Collected data:
•••••
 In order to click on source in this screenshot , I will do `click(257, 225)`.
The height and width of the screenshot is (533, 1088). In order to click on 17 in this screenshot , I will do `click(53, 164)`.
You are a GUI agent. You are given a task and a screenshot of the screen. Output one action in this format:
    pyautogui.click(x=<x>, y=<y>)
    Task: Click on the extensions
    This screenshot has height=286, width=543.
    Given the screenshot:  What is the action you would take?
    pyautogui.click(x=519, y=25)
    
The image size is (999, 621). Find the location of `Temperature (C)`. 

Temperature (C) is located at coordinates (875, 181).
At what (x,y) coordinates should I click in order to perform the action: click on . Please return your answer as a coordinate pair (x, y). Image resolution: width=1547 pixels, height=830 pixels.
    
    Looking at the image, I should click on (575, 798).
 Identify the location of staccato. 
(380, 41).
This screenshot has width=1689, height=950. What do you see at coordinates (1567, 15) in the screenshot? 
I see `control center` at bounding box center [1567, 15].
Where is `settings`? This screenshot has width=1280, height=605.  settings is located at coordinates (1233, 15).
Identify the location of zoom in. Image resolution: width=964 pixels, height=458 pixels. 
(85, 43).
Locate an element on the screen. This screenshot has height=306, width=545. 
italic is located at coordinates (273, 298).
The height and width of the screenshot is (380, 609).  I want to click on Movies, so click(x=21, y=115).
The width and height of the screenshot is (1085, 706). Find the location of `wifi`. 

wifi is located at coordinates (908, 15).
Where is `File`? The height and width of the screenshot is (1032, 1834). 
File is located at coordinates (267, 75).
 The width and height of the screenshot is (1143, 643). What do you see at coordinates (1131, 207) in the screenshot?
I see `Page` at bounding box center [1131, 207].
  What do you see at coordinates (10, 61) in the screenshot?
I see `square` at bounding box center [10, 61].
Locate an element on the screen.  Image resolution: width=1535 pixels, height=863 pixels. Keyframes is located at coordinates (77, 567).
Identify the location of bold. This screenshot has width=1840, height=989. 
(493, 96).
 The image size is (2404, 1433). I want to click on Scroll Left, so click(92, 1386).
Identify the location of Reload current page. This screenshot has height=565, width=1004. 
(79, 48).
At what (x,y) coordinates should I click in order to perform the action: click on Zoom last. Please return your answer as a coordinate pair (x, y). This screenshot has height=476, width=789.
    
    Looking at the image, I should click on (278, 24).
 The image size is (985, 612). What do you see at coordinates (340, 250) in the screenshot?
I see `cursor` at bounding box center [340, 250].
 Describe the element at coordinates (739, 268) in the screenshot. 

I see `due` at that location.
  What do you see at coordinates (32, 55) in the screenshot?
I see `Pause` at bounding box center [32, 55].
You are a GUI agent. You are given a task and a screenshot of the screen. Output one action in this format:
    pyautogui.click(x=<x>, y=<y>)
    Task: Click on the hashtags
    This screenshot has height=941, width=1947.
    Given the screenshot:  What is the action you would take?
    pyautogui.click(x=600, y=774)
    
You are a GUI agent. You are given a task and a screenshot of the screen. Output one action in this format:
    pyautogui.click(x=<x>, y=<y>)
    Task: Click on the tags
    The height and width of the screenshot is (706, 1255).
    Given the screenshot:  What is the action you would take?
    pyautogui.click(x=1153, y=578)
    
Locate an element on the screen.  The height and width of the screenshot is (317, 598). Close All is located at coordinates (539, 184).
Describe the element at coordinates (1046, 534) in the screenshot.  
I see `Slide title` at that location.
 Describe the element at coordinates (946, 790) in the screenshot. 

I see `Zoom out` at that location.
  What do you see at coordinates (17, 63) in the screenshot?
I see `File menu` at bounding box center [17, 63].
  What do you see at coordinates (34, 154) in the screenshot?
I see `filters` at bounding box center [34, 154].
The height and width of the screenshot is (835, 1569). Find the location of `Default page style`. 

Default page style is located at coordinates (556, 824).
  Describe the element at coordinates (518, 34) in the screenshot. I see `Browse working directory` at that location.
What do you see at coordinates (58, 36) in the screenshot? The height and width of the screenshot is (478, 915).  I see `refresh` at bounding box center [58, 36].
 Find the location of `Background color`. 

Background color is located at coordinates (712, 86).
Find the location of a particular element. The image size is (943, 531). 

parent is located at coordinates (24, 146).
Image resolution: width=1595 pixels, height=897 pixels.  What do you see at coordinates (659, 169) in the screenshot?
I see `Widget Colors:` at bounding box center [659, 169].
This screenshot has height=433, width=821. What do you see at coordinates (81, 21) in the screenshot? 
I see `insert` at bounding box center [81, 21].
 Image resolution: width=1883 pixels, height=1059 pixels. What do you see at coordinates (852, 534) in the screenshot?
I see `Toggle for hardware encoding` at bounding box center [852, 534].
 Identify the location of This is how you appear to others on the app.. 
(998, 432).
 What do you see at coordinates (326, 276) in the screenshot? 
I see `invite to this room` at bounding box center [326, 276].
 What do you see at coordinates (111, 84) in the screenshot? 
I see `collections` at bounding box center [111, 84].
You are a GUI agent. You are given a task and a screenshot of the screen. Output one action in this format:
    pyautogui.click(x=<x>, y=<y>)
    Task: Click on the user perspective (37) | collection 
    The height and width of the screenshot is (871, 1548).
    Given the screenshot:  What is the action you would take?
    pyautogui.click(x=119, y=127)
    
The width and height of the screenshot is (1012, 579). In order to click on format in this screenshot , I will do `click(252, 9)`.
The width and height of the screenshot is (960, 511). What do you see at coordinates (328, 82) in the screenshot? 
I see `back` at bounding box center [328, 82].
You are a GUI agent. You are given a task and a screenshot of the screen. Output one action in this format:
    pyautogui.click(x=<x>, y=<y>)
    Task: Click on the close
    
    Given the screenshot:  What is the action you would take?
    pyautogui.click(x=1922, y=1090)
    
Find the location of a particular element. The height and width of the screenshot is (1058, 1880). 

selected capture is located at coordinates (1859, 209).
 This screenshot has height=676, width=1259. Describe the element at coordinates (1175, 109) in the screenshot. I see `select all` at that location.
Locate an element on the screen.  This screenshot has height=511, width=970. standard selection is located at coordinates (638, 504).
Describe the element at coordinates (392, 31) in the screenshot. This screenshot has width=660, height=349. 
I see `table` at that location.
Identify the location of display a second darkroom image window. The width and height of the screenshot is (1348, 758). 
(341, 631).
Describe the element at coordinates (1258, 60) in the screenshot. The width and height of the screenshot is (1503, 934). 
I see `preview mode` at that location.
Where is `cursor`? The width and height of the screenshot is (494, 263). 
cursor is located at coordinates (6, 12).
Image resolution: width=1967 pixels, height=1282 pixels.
•••••
§ WHAT TO DO: Which lines of the records contain the string "wifi"? Select and copy each of them, matching case.

§ OUTPUT OF THE EXERCISE:
The width and height of the screenshot is (1085, 706). Find the location of `wifi`. 
wifi is located at coordinates (908, 15).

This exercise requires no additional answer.